First enacted in 1975 and made permanent in 1978, the Earned Income Tax Credit (EITC) is now the nation’s largest federal anti-poverty cash program. The EITC is a refundable tax credit (meaning an individual need not owe any taxes to receive the benefits) available to eligible workers who earn relatively low wages. Eligibility is based on income, age, residence, and number of qualifying children. The credit phases in at the lowest income level for single workers and increases with the number of eligible children in a worker’s family before phasing out again at a higher income threshold.

EITC has enjoyed strong bipartisan support throughout its life on Capitol Hill and in the White House. As an example of the program’s impact and reach to low-income working families, according to the Tax Policy Center, the EITC served 28 million tax filers who received a total of $60 billion in 2012. According to another study, the average EITC amount was $2,905 for a family with children and $264 for a family without children in 2011.

President Obama’s EITC reform proposal contained in his Fiscal Year 2015 budget that was released this week, would double EITC amount available to childless adults. His proposal would also make permanent the EITC enhancements enacted in 2009 that greatly help very low-income families.

Chairman Camp’s EITC reform proposal contained in his Tax Reform package released last week would restructure the EITC with lower maximum credits for tax filers with children, although indexing them for the future years. Chairman Camp’s tax reform proposal is complex and includes components that would help millions of families with children too, including expanding and indexing the Child Tax Credit.

In January 2014 U.S. Senator Marco Rubio announced his intention to introduce and champion legislation that would greatly enhance EITC for childless workers. Senator Rubio’s proposal would level the income eligibility levels for childless adults and families with children. Currently, more than 95% of EITC goes to support families with children and that percentage of the program dedicated to these families would be significantly reduced under Sen. Rubio’s proposal.

Also, House Budget Chairman and former Vice Presidential candidate Paul Ryan (R-WI) is also expected to release a new EITC proposal in the coming weeks.

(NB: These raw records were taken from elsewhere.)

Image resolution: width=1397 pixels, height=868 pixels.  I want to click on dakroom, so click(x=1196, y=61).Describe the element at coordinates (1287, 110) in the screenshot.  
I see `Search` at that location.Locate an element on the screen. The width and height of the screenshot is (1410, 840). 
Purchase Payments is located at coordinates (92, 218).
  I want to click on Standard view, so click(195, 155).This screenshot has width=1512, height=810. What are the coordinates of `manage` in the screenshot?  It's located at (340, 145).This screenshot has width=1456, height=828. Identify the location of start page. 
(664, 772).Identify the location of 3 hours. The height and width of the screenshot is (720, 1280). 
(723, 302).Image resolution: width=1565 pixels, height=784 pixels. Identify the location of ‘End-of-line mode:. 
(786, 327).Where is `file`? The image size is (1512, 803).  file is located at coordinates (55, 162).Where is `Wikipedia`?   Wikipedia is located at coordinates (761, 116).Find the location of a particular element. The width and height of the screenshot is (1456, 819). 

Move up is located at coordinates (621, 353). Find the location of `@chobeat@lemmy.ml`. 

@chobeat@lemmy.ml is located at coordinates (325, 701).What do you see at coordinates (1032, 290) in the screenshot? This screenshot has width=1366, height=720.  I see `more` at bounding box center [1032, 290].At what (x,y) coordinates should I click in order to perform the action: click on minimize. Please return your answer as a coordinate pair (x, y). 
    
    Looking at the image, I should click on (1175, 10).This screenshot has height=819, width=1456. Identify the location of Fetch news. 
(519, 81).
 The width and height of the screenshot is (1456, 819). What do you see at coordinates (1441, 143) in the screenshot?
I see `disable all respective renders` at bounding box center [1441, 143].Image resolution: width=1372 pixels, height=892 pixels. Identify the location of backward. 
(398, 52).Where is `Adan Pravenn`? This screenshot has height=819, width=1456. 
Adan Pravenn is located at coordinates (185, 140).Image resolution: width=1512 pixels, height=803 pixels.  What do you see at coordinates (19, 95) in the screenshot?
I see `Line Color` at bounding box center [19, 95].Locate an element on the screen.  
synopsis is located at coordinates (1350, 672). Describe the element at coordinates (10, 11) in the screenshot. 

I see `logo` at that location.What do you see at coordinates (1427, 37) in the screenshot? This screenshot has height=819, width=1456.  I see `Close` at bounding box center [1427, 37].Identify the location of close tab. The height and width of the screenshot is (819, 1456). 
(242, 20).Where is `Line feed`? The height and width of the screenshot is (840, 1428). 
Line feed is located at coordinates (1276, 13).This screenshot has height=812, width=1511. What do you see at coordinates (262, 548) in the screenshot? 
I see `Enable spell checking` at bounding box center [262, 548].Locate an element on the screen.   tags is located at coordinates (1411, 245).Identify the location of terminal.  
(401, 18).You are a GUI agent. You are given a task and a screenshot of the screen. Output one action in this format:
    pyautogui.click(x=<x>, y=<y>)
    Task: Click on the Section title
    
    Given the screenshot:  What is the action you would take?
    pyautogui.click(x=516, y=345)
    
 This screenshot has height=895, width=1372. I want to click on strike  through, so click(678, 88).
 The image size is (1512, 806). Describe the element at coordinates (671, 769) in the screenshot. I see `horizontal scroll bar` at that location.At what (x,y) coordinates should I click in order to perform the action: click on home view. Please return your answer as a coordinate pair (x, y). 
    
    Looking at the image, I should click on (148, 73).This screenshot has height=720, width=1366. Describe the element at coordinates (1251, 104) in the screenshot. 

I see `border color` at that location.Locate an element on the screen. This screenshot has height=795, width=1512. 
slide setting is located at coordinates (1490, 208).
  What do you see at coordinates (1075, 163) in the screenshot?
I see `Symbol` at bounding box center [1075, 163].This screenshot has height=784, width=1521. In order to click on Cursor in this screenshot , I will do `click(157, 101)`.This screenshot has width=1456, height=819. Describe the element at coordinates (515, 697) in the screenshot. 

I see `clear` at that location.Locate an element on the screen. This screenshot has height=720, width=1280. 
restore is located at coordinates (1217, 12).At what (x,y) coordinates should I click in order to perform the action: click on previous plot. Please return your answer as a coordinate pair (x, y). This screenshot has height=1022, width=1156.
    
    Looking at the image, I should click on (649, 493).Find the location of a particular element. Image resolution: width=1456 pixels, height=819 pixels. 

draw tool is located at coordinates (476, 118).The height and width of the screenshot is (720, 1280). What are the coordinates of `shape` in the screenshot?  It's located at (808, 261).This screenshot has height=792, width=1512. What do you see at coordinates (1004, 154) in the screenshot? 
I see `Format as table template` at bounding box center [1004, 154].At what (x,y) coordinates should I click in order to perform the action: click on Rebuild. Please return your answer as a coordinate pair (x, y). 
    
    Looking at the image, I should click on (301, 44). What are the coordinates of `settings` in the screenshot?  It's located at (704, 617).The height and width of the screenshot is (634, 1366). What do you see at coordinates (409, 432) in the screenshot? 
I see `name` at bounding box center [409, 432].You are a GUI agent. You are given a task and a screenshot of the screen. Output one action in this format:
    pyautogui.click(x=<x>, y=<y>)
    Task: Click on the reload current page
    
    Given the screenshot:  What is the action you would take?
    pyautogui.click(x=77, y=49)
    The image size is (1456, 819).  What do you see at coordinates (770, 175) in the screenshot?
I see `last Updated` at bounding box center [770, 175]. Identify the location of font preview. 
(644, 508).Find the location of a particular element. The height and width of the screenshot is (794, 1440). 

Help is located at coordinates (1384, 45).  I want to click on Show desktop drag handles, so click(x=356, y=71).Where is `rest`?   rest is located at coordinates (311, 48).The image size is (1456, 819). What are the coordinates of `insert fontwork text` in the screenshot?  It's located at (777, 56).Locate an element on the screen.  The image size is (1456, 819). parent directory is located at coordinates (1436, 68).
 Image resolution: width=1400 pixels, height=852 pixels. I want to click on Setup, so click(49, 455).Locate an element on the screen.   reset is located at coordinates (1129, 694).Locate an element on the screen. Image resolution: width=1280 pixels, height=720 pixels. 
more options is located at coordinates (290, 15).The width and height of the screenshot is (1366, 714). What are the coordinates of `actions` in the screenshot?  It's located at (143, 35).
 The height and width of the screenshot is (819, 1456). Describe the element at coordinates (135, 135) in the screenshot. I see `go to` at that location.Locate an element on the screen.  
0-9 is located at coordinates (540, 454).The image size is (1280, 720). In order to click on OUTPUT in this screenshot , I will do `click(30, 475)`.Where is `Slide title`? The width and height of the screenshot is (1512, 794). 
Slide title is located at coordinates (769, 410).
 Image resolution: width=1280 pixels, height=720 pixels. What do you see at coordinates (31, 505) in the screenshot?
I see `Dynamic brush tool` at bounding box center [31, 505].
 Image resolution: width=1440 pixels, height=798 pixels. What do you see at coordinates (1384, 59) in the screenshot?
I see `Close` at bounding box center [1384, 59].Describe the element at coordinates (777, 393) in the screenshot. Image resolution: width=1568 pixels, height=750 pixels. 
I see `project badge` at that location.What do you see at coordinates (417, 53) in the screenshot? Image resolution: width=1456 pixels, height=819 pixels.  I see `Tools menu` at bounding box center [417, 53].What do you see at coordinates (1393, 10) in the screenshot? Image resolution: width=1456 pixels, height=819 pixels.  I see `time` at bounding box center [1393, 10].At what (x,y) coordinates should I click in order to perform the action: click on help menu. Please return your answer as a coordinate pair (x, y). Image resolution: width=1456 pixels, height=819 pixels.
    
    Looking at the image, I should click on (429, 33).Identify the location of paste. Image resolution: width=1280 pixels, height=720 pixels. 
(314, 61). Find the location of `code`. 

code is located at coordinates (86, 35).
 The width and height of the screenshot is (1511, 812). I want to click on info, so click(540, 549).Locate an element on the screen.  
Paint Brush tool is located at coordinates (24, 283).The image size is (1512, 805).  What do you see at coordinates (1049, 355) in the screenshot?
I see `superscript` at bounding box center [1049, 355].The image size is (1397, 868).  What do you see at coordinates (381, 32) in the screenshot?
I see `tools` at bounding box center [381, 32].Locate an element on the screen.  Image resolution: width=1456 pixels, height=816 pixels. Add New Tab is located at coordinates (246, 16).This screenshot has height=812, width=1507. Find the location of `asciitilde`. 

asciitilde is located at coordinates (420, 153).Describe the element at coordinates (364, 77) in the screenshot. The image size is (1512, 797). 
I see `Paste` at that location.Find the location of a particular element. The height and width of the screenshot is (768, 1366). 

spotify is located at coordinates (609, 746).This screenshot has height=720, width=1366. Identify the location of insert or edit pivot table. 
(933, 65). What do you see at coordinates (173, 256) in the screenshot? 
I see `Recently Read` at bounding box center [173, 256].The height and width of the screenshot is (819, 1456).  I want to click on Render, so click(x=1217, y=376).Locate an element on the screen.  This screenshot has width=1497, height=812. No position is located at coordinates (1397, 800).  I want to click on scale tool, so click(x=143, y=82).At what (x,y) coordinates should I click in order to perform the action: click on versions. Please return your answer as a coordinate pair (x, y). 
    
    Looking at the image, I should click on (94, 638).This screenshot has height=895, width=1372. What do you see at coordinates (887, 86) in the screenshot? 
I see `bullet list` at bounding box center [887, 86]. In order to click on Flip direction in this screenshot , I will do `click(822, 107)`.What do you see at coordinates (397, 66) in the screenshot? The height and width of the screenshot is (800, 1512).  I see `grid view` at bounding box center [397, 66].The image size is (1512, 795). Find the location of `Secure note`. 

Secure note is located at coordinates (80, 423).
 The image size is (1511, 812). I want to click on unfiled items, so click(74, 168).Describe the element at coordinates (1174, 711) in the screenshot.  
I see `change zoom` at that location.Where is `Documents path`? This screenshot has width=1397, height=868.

All taken together, that’s a great deal of bipartisan energy in Washington about EITC reform in a short time period. According to Census data, EITC has been and remains a valuable tax program that helps to lift more than 6 people, including more than 3 million children, out of poverty every year. As political leaders consider various and significant reforms to the EITC, they must ensure that the EITC program continues to prioritize children and their families. Any expansion of EITC for childless adults needs to protect, or even enhance, the current provisions that help families with children.